§ TEXT BLOCK
+++

Jean-Claude Ndoli

Personal information
- Full name: Jean-Claude Ndoli
- Date of birth: 7 September 1986 (age 39)
- Place of birth: Kibungo, Rwanda
- Position: Goalkeeper

Youth career
- 2001–2004: Police FC

Senior career*
- Years: Team / Apps / (Gls)
- 2005: Police FC / 19 / (0)
- 2006–2016: APR FC / 85 / (0)

International career
- 2006–2016: Rwanda / 19 / (0)

= Jean-Claude Ndoli =

Rwandan footballer

Jean Claude Ndoli (born 7 September 1986 in Kibungo) is a Rwandan-born footballer.

==Career==
He signed for APR FC in 2006, from Rwanda Police FC. He made his debut for APR FC in the first game of the 2006 Rwandan Premier League season against SC Kiyovu Sport.

+++

Collected data:

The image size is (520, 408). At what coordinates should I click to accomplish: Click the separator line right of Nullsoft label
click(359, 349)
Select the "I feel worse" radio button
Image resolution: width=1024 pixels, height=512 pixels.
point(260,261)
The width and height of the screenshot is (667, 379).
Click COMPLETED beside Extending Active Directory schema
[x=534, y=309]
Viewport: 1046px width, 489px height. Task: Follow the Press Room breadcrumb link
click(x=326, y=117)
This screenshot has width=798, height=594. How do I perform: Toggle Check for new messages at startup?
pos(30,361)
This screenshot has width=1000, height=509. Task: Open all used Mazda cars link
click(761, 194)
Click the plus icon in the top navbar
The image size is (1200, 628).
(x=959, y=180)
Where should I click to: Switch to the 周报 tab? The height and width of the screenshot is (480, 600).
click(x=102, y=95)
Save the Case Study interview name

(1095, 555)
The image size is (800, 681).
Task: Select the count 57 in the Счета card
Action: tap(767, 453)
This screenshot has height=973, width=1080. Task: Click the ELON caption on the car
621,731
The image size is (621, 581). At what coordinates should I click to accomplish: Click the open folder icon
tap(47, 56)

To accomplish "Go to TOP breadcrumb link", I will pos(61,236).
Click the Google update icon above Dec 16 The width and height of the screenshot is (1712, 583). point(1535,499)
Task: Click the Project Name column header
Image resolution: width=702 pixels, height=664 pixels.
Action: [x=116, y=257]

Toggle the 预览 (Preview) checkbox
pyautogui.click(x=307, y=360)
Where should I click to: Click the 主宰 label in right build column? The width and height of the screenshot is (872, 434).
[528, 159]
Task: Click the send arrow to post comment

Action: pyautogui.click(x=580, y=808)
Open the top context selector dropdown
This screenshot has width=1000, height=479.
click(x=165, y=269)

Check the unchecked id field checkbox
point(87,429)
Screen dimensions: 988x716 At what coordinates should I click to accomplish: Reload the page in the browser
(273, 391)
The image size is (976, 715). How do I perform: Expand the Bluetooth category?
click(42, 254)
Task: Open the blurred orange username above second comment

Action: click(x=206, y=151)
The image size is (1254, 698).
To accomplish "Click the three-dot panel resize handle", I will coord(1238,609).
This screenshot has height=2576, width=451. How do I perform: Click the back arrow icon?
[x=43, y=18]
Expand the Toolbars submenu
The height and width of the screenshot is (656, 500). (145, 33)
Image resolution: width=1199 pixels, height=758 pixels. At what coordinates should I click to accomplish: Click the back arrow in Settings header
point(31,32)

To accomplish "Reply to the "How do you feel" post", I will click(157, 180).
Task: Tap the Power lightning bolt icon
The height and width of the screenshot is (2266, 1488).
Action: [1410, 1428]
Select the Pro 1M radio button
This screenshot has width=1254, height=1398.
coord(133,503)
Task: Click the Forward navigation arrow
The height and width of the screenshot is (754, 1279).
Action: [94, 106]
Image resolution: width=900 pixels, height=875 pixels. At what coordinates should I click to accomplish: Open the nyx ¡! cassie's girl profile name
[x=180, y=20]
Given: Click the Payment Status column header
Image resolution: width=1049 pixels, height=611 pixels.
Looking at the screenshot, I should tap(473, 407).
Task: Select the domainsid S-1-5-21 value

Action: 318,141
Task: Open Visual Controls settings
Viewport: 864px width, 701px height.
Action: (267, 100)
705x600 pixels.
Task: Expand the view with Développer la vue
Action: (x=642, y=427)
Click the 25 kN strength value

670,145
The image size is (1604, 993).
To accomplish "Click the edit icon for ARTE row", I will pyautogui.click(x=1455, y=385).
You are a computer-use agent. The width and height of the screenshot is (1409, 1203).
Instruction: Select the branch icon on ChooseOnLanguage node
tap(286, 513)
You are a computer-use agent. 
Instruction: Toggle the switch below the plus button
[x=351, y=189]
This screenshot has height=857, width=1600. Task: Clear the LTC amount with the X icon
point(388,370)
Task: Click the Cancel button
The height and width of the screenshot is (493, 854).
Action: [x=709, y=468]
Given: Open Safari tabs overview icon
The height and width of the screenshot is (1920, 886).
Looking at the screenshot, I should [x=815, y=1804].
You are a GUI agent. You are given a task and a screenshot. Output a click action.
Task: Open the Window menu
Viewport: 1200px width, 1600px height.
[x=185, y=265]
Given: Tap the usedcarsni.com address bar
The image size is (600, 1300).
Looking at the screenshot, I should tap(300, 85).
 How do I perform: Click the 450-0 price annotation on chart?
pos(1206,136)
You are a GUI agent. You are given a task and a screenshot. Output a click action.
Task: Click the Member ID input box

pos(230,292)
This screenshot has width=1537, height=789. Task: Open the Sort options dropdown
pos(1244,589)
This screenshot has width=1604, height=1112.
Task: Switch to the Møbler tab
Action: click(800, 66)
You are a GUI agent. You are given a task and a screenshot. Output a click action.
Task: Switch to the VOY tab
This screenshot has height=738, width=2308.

+++

§ ACTIVITY LIST
1 - In the Jean-Claude Ndoli text, which team did he play against in his first game for APR FC?
2 - Carry on the Jean-Claude Ndoli biography from its last sentence.

§ EXERCISE ANSWERS
1 - SC Kiyovu Sport

2 -
Playing with APR FC from 2005 to 2016, Ndoli has won 10 Rwandan Premier League titles and 7 Rwandan Cups. He split duties and play and goalkeeping coach at the end of his time with APR FC.

==International career==
Ndoli is a regular starter as the #1 Goalkeeper for the Rwanda national football team and has played 16 times for the "Wasps". He started in goal as Rwanda lost the 2009 CECAFA Cup final 2–0 to Uganda. Ndoli last received a call-up in 2016.